Lasagna alla Norma Recipe
Ingredients
500 g eggplant
1 tsp salt
2 tbsp olive oil
1 onion, chopped
2 garlic cloves, minced
800 g canned crushed tomatoes
1 tsp dried oregano
250 g lasagna sheets
400 g ricotta cheese
200 g grated mozzarella cheese
Method
1. Begin by slicing the eggplant into 1 cm thick pieces. Sprinkle salt over the slices and let them sit for 30 minutes. This helps to remove excess moisture.
2. Rinse the eggplant slices under cold water and pat them dry with paper towels. Heat olive oil in a pan and fry the eggplant until golden on both sides. Set them aside on a plate.
3. In the same pan, add chopped onion and minced garlic. Cook until the onion becomes soft. Pour in the crushed tomatoes and stir in dried oregano. Simmer for about 15 minutes to thicken the sauce.

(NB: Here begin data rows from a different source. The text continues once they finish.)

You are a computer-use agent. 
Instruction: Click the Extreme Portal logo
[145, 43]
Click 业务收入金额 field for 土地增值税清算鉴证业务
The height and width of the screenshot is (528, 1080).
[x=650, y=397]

4. Preheat your oven to 180°C. In a baking dish, layer the following: a little tomato sauce, a layer of lasagna sheets, a layer of fried eggplant, and a dollop of ricotta cheese. Repeat these layers until you have used all ingredients.
5. Finish with a final layer of sauce and sprinkle mozzarella cheese on top. Bake in the oven for 30-35 minutes until the cheese is bubbling and golden.